TEXTE EXTRAIT
%%

Le mot “communauté” pose de nombreuses questions (d’où ce blog), notamment dans la manière dont il tend à s’imposer dans le jargon des professionnels de la communication digitale. Plusieurs champs tous très fertiles s’ouvrent à la réflexion (lien avec le communautarisme, origine anglo-saxonne du concept, implications politiques et culturels du modèle communautaire dans une société française centralisée, etc), mais également des sujets plus proches du terrain, notamment en veille.
Veiller sur les médias sociaux, c’est souvent, côté back-office, se confronter à la communauté qui est un critère de codage des informations récoltées, en faisant un indicateur qualitatif (avec la tonalité, par exemple) qui va s’associer aux indicateurs quantitatifs (volumétrie des conversations et de la diffusion de l’information). Deux tendances semblent se dégager quant à l’usage du terme “communauté” dans la veille :
- La communauté thématique (ou affinitaire), assez proche de l’interest graph qui qualifie les relations sur un réseau comme Twitter (je suis des personnes proches de mes centres d’intérêts). Les médias sociaux sont alors découpés en groupes thématiques, même si cette approche recouvre elle aussi des “thématiques” très différentes, avec des âges (les seniors, les ados), des usages (les motards, les fans de scrapbooking), des catégories de l’action politique (défense, agriculture), des statuts maritaux (e-mamans, gays), des secteurs économiques (immobilier, musique), etc…
- La communauté “plateforme”, qui s’attache non pas à la thématique abordée, mais au type de source qui parle du sujet mis en veille. Cette approche “outils” segmente alors les médias sociaux en : actus (comprendre : presse), blogs, forums, réseaux sociaux (Facebook, Twitter), sites de partage vidéo (Youtube, Dailymotion, Vimeo). Ce raisonnement peut également aboutir à faire de chaque site une communauté (cf. ZD Net)

%%

CONSIGNE 1
Répondez aux questions suivantes sur le texte consacré à la notion de communauté dans la veille :
(a) Quel réseau le texte donne-t-il en exemple de relations qualifiées par l'interest graph ?
(b) Quels indicateurs quantitatifs le texte mentionne-t-il ?
(c) Quels sites de partage vidéo sont cités ?
CONSIGNE 2
Reprenez le texte consacré à la notion de communauté dans la veille et rédigez-en la suite, à partir de sa dernière phrase.
Les enregistrements ne sont d'aucune utilité ici.

DONNÉES PRÉSENTÉES
%%

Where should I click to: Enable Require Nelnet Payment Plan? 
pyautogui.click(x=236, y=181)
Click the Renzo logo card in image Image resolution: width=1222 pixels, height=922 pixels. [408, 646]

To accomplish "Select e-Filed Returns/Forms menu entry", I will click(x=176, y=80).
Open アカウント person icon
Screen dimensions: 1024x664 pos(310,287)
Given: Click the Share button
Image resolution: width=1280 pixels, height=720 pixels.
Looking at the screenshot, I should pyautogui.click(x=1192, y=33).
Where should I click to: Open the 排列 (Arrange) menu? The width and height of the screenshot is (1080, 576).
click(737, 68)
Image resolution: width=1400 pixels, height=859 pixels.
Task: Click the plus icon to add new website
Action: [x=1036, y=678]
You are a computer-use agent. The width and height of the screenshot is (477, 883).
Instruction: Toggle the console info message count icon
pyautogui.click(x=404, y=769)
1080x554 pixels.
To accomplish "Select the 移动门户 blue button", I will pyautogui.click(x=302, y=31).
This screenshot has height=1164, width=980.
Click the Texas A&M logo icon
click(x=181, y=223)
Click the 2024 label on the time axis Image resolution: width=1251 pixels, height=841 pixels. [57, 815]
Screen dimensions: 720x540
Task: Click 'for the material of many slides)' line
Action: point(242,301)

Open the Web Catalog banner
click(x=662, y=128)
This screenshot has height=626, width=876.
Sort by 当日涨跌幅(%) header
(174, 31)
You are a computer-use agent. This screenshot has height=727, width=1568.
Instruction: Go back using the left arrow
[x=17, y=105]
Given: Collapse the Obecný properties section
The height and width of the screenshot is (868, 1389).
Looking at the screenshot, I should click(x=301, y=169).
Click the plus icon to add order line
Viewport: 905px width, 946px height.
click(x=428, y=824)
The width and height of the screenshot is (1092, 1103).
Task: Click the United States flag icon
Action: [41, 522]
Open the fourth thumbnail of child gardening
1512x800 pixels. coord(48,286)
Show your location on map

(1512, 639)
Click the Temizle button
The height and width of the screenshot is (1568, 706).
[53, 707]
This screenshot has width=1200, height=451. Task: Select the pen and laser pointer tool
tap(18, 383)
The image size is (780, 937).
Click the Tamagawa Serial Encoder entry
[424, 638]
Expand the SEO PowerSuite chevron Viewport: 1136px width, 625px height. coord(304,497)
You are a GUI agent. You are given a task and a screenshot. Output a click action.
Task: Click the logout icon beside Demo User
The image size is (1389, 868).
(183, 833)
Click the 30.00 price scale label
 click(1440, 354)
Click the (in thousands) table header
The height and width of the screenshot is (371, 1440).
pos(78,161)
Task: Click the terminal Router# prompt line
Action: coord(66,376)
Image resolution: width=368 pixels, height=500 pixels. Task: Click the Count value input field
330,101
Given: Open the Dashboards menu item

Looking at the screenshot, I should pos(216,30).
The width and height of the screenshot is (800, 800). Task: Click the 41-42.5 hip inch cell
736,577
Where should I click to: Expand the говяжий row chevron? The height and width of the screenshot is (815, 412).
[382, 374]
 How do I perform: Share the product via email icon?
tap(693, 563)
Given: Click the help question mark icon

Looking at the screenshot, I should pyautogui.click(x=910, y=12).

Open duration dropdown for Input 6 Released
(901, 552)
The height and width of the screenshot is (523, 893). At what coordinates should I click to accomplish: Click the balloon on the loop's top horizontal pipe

%%

RÉPONSE 1
(a) Twitter.
(b) La volumétrie des conversations et celle de la diffusion de l'information.
(c) Youtube, Dailymotion et Vimeo.

RÉPONSE 2
Ces deux versants de la communauté, l’un qui regroupe des personnes partageant des traits en commun, l’autre des personnes situées à un moment sur une même plateforme, sont également à envisager lorsque l’on discute puis livre les résultats de la veille aux clients. Ceux-ci comprennent – en général – mieux la communauté “plateforme”. D’abord parce qu’il y en a moins et que “le web” peut leur apparaître autrement comme un bazar informe. Ensuite, ces communautés sont toutes à peu près connues voire utilisées par les clients (qui “ont un Facebook”). Enfin, pour des directions de la communication qui conservent un héritage très “presse”, la hiérarchie des communautés (presse, blog, forums, réseaux sociaux dans cet ordre) est lisible, et les informations relevées en veille d’opinion mieux comprises en termes d’influence.
Inversement, les communautés thématiques permettent sans doute une compréhension plus fine des phénomènes d’opinion et de la circulation de l’information. Notamment parce qu’une communauté thématique vit sur plusieurs plateformes. Si vous cherchez les motards, ils sont à la fois sur des sites de presse (Motomag), des forums (Le repaire des motards), des comptes Twitter, des groupes Facebook… et qu’une information qui intéresse cette communauté se retrouvera probablement sur l’ensemble de ces plateformes.
Le découpage des médias sociaux en communautés est donc sujet à une variété d’approches, résumées ainsi : à chacun les siennes. Les outils de veille (Linkfluence, Synthesio, Trendybuzz, Sindup, Radian6, Alerti…) n’offrent pas les même “services à la découpe” avec des approches thématiques, par plateforme, voire les deux.
Pour celles et ceux qui veillent sans outils, le découpage communautaire est également à géométrie variable : un client santé se verra offrir une plus fine granularité de ses communautés “santé” (médecins, pharmaciens, régulateurs, associations de malades) qu’un client dans l’automobile (pour lequel il y aurait alors une seule communauté “santé”).
Le choix de l’approche, en veille, dépendra de la sensibilité de l’agence à l’un ou l’autre découpage, mais peut aussi être lié au volume de données à traiter : plus celles-ci sont nombreuses, plus il sera compliqué de coder chaque occurrence par communauté thématique.